No golpea para matarte; golpea para quedarse con lo que sos.


La mano derecha de Talos

Sobre la Luna partida, entre las galerías que el gusano abre en la roca, monta guardia un autómata de bronce al que llaman Keres. Es descendiente directo de la matriz de Talos —el mismo bronce vivo, la misma factura sin costura—, y de esa parentela recibe su título temible: la mano derecha de Talos, el segundo del gigante, el ejecutor. Donde el hombre de bronce es la ley que ronda las orillas, Keres es el brazo que baja a cumplirla.

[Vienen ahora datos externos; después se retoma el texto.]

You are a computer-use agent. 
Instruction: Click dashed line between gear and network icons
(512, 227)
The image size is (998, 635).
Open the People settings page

Sus ojos rojos son la señal de que está despierto: dos brasas encendidas en la máscara de metal, lo primero que ve quien se le cruza y, a menudo, lo último.

El que drena los atributos

Lo que vuelve a Keres distinto de un simple coloso es su forma de combatir. No confía solo en la fuerza del golpe: drena los atributos de quien toca. Cada contacto le arranca a la víctima una porción de lo que la hace fuerte, rápida o entera —la vitalidad misma pasa del cuerpo de carne al cuerpo de bronce—, de modo que mientras el adversario se debilita, el autómata se afirma. Es un depredador de esencias en clave de metal: pelear con él es sentir cómo, golpe a golpe, uno se va vaciando de sí.

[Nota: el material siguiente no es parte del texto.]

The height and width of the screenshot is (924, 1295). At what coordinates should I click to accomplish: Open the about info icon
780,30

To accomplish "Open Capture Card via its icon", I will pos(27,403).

Lo enviaron a la Luna al servicio de Marte, en la operación con que la corporación quiso recuperar la ambrosía —la esencia de los dioses— que había ido a parar al satélite. Keres fue el guardián puesto a defender ese botín: el centinela de bronce entre Marte y su droga divina.

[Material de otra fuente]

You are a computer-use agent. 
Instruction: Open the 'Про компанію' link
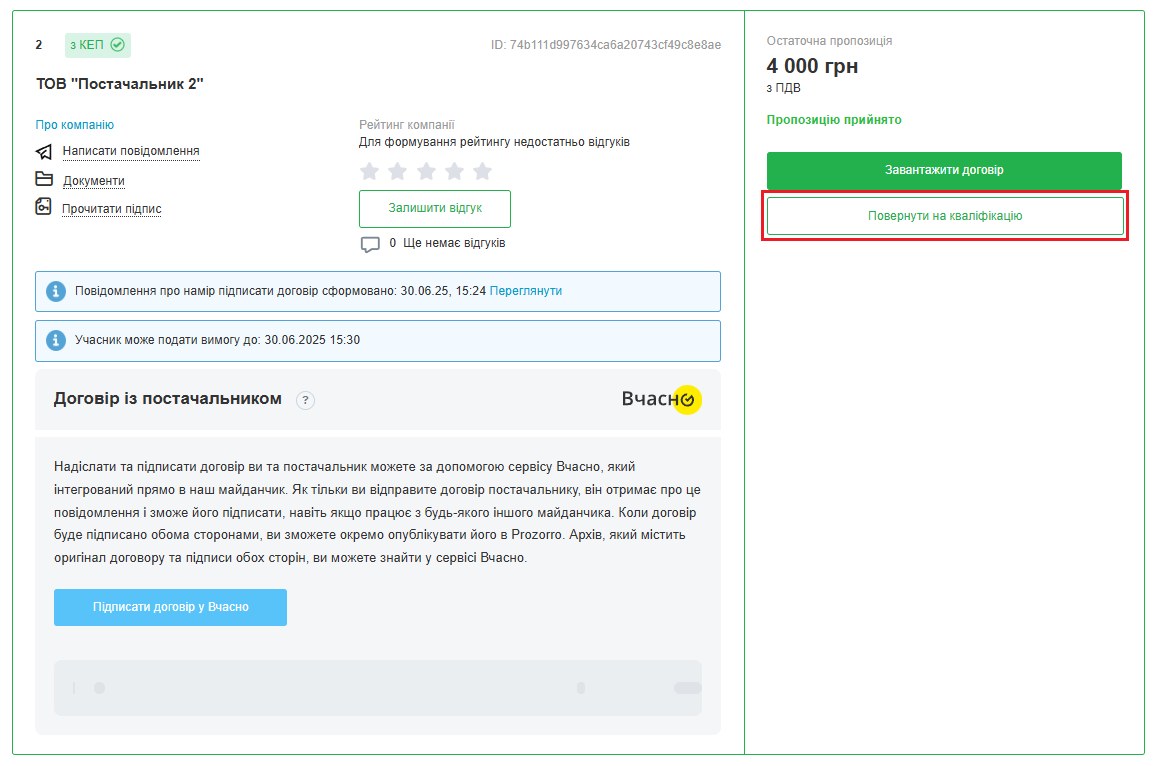coord(75,125)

Muerto por la bala del Mono Blanco

Contra semejante criatura la fuerza bruta era inútil —cuanto más se la golpeaba, más fuerte se hacía—, y por eso su fin no vino de un puño sino de un cálculo. Fue el Mono Blanco quien lo derribó, con su rifle de anclaje dimensional: una bala de titanio disparada a través de un agujero de gusano, que la gravedad remató. Contra el autómata que se alimenta del vigor ajeno, no hubo vigor que ofrecerle —solo una bala que llegó por donde el bronce no sabía cubrirse. Así cayó Keres sobre la Luna, buscada al fin su vena de icor.


Vínculos

  • Talos — la matriz de bronce de la que es mano derecha
  • Marte — a cuyo servicio fue enviado a la Luna
  • el Mono Blanco — quien lo destruyó con su rifle de anclaje
  • las Cuatro Razones — los omegadrones de Marte, sus compañeros de operación lunar
  • la ambrosía — el botín que fue puesto a custodiar
  • Luna — el satélite donde combatió y cayó

Capa lúdica [R]: autómata de Never 9-11 (Mutants & Masterminds). Concepto: autómata de bronce de ojos rojos, “mano derecha de Talos”, ataque que drena atributos, al servicio de Marte; destruido por el rifle de anclaje dimensional del Mono Blanco en la Luna.